Minsk of the 16th century:

First General City Plan and its Possible Author

Rascislaŭ Baravy

In 1499 the Grand Duke Alexander gave the Magdeburg right to Minsk, but the military and political situation of the 16th cen­tury first quarter could not let the city use the possibilities given at once and in full. Long peaceful period — the 16th century second quarter — contributed to rapid city growth. An evidence to this was abrupt increase of Minsk customs duties, being imposed on local and foreign merchants.

All these processes have undoubtedly impacted directly or indirectly the city image and, first of all, its territorial growth. However, natural borders extension could influence insigni­fi­cantly the general city structure, and those spontaneous develop­ment trends, run back to the first centuries of Minsk existence, did not correspond all in all to the new city realities in the 17th centu­ry first half.

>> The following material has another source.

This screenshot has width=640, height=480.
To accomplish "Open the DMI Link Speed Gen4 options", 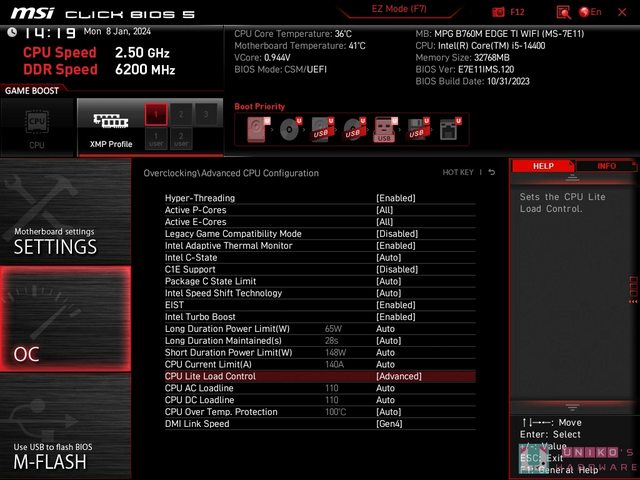I will [389, 424].

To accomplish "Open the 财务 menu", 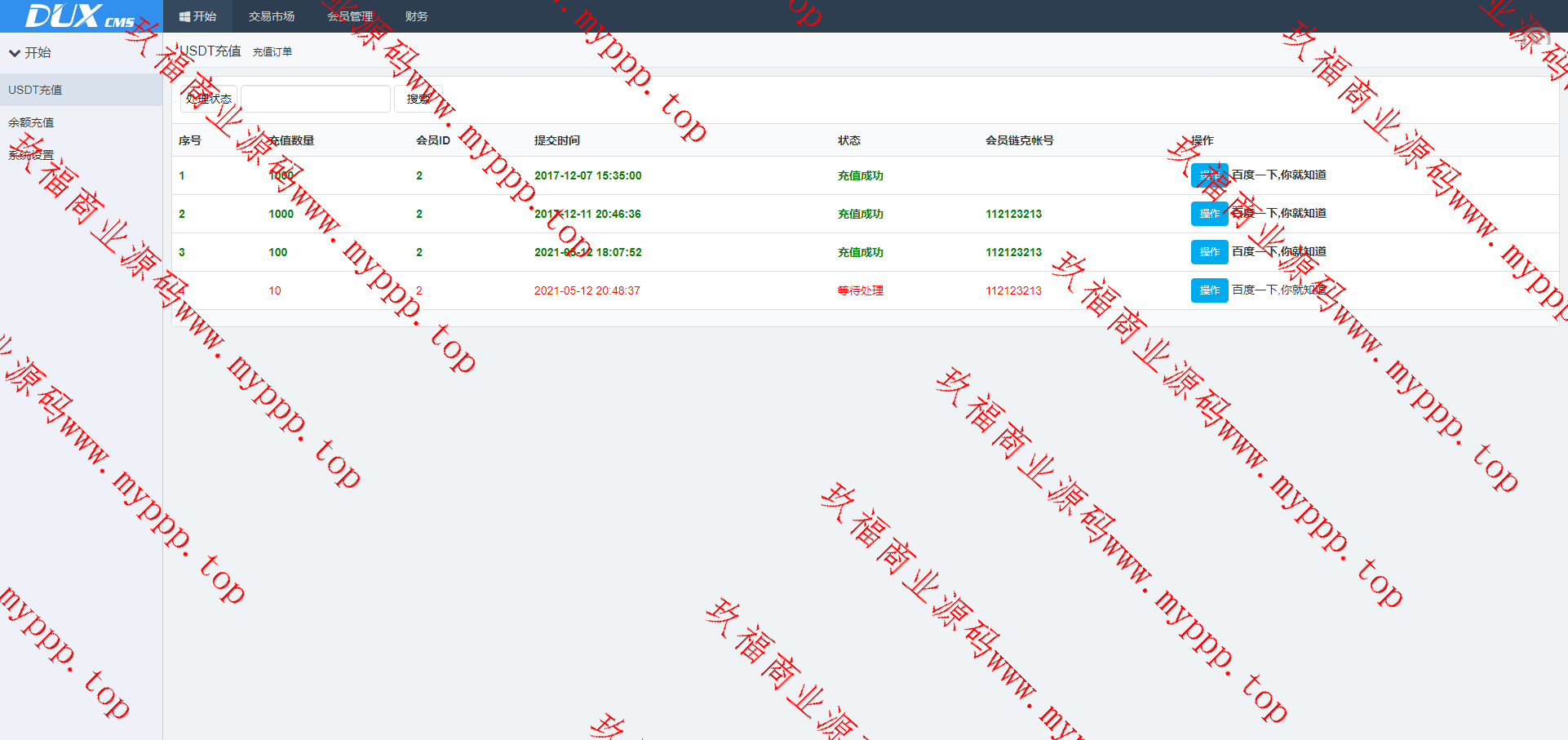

As it often occurs in city planning, an extensive fire of 1547 served the first formal and — to a certain extent — accidental impulse to crucial changes in the city image and, first of all, in its layout.

Several documents published in 1930 (Belarusian archives, vol.3) un­equivocally point at organized re–planning process of the burnt city and its re–construction according to a new „regular“ plan, that was executed on the Grand Duchy office’s direct order. This process can be traced to start between 1560s and 1570s (most likely, by early 1560s). The last known document depicting the process going is dated 1589. Although 20 to 30 years have passed from the re–planning start (see below), new city planning was not finished yet and required permanent attention of authorities.

The City Hall at the square was erected by 1600, and its neighboring regular–planned quarters named „New Place“ (later „High Market“) became the administrative and economic city center for almost three centuries, substantially maintaining their status up to the late 19th — early 20th centuries.

Evidently, a question can arise: who was (or could have been) the author of this successful (as evidenced by the history itself) and probably up–to–date (middle 16th century) layout?

Having analyzed a series of published documents of „Litou­skaja Metrika“ (Lithuanian Archives), we concluded that the Princely Comptroller „Skirsto­monskiy and Rosenskiy Venclav Mikolaevič“ who stayed in Minsk in the late 1557 — early 1558, could have been the author of this plan.

These documents let us add two more dates to his biography, so miserly documented, written by a series of Polish and Lithua­nian authors under Jerzy Ochmanski’s hypothesis on Venclav Mikolaevič identity to Michalon Litvin. His staying in Minsk as the Princely Comptroller to regulate the city borders, as well as the facts by Jerzy Ochmański’s research, let us consider V. Mikolaevič to be the most probable author of Minsk re–planning — this project suggestion unique for that region and that epoch.